The reply should contain every entry exactly as given, with no pictures in it.

Data:
_ _ _ _ _ _ _
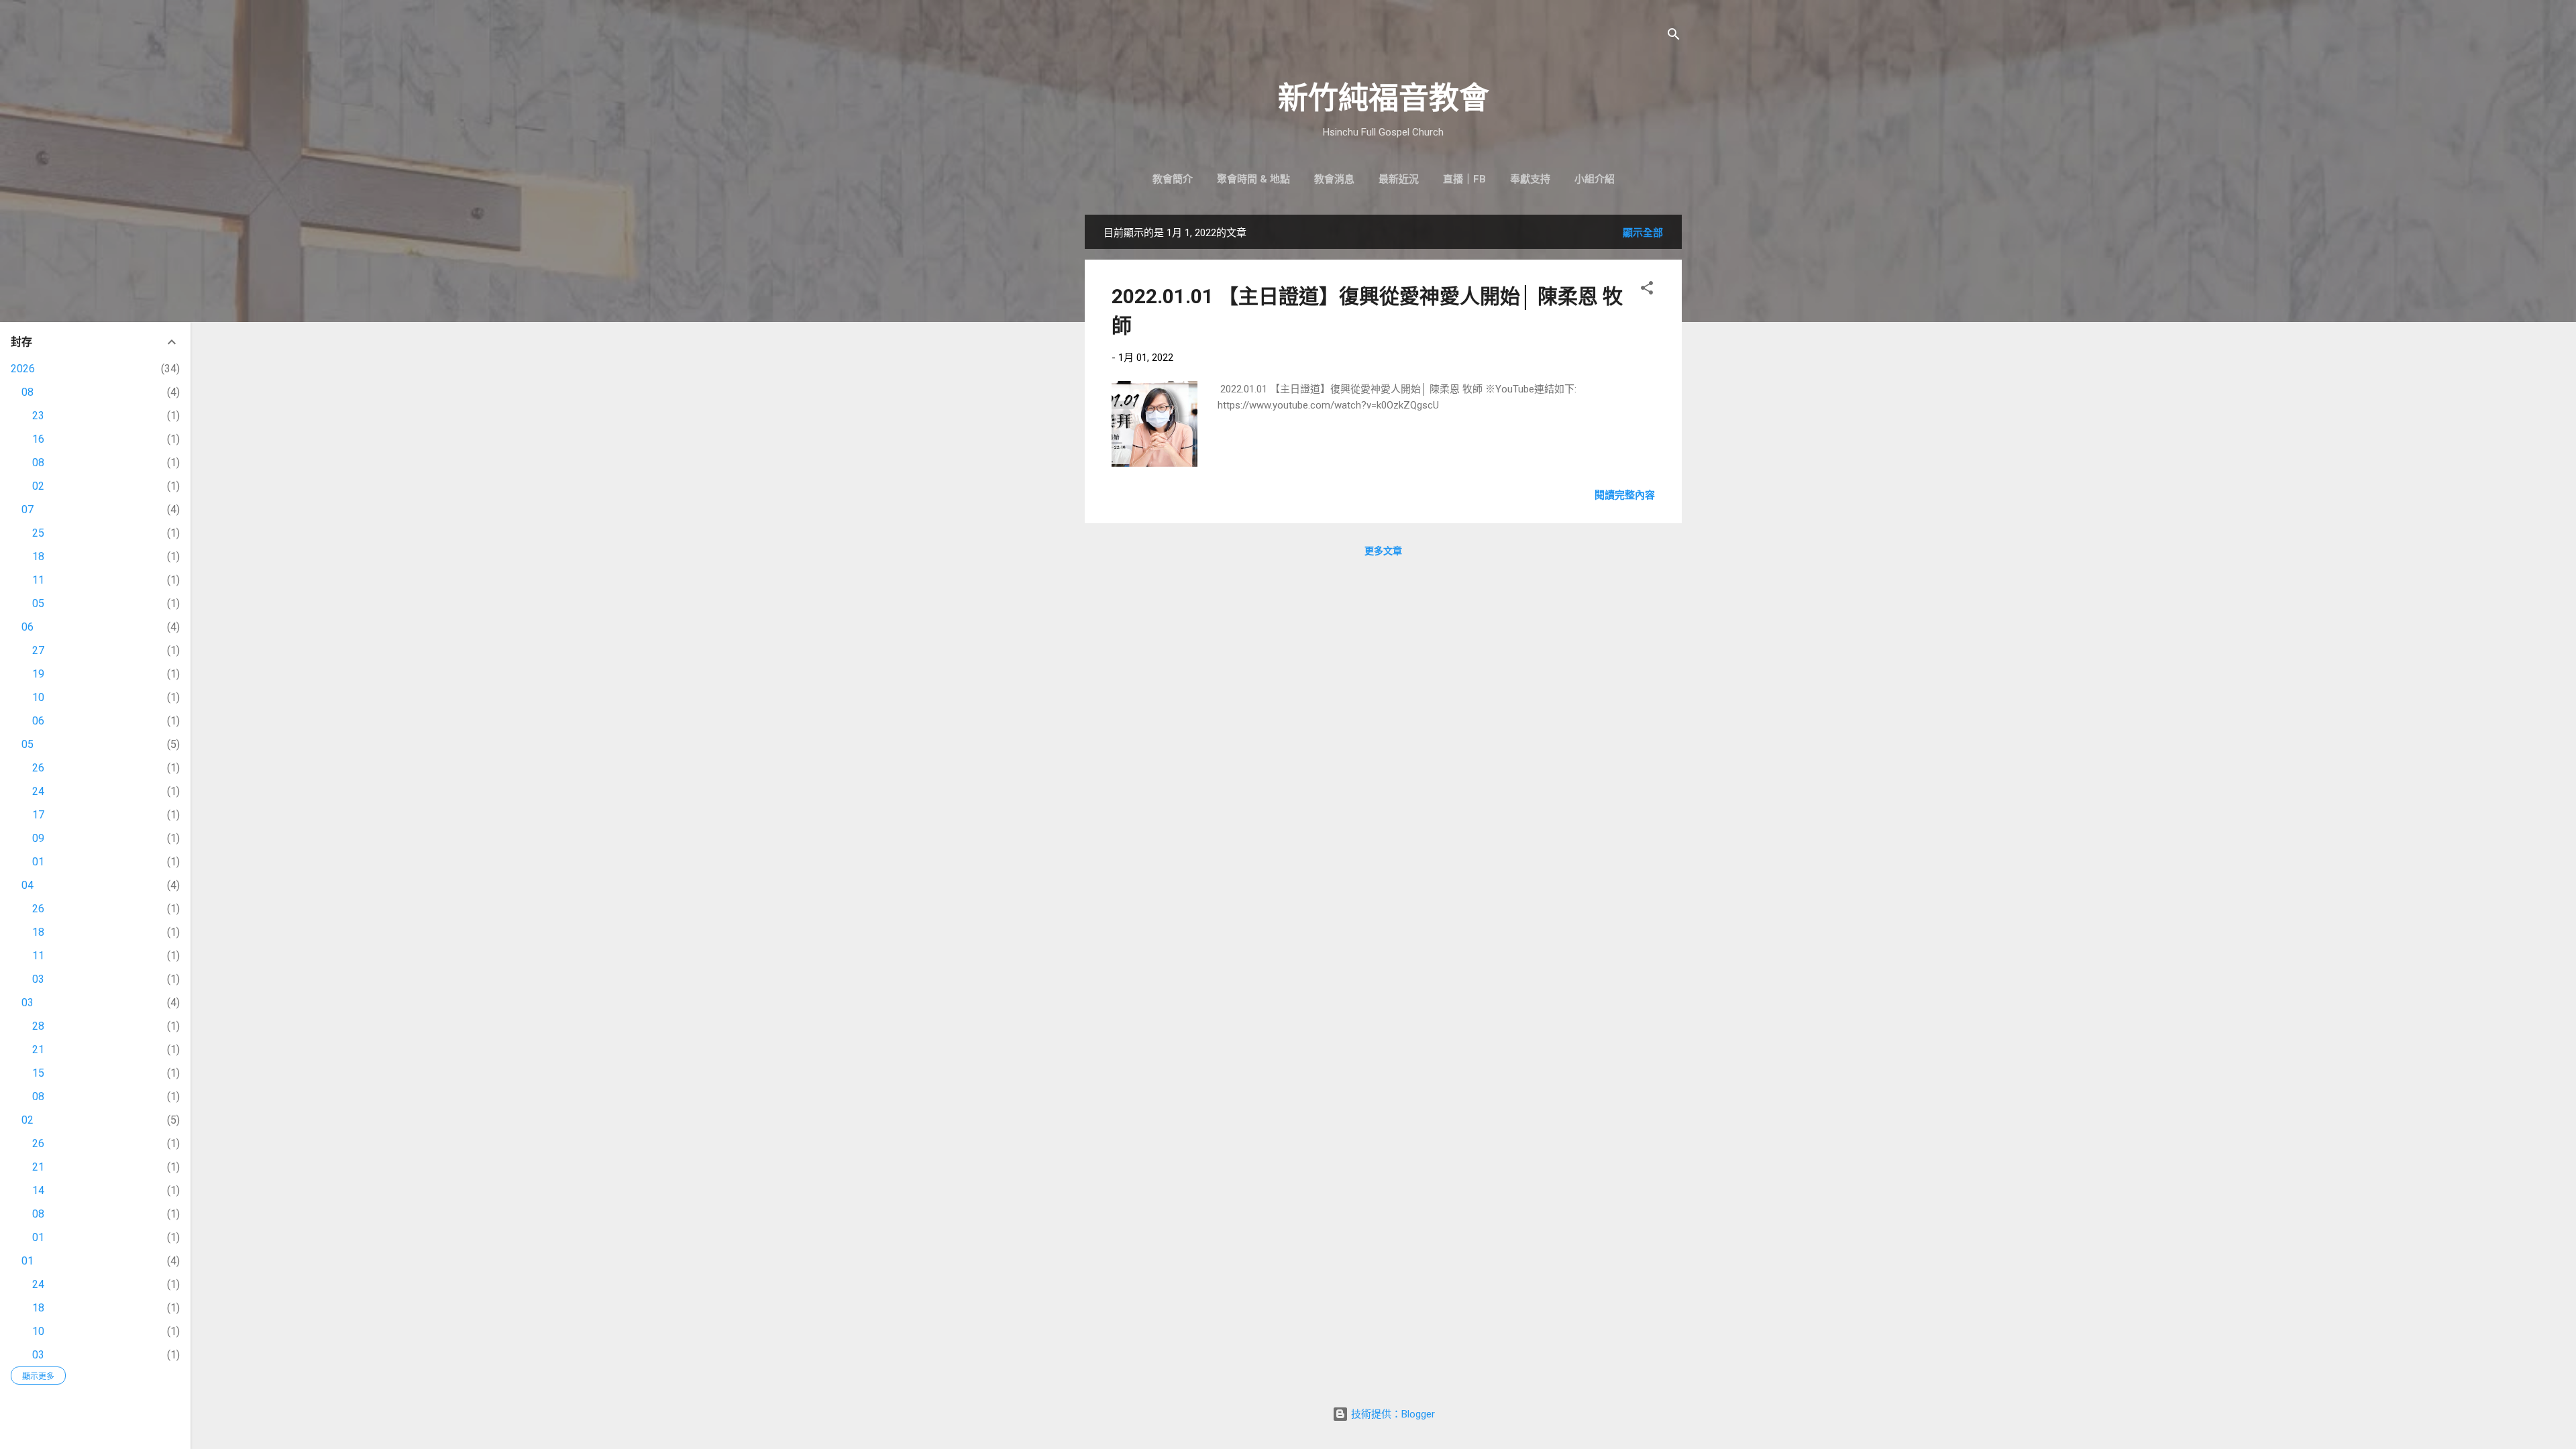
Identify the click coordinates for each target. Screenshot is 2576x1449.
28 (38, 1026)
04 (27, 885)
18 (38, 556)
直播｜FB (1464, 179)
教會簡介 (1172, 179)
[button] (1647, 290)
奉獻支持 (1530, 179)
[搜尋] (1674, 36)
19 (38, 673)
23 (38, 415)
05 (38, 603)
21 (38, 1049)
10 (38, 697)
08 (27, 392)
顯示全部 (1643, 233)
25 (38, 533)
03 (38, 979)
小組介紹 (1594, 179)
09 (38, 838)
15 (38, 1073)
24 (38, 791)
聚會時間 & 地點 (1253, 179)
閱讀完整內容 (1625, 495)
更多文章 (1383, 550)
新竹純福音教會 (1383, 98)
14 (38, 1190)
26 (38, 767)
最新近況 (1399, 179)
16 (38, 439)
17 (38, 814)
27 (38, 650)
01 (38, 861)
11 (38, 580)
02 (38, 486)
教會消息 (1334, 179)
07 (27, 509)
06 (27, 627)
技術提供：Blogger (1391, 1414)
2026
_ _ _ _ _ _ _
Task result:
Identify the click coordinates for each target. Screenshot is 2576x1449.
28 (38, 1026)
04 (27, 885)
18 (38, 556)
直播｜FB (1464, 179)
教會簡介 (1172, 179)
[button] (1647, 290)
奉獻支持 (1530, 179)
[搜尋] (1674, 36)
19 (38, 673)
23 (38, 415)
05 (38, 603)
21 (38, 1049)
10 (38, 697)
08 (27, 392)
顯示全部 (1643, 233)
25 (38, 533)
03 (38, 979)
小組介紹 (1594, 179)
09 (38, 838)
15 (38, 1073)
24 (38, 791)
聚會時間 & 地點 (1253, 179)
閱讀完整內容 (1625, 495)
更多文章 (1383, 550)
新竹純福音教會 (1383, 98)
14 (38, 1190)
26 (38, 767)
最新近況 (1399, 179)
16 (38, 439)
17 (38, 814)
27 (38, 650)
01 (38, 861)
11 (38, 580)
02 (38, 486)
教會消息 (1334, 179)
07 (27, 509)
06 (27, 627)
技術提供：Blogger (1391, 1414)
2026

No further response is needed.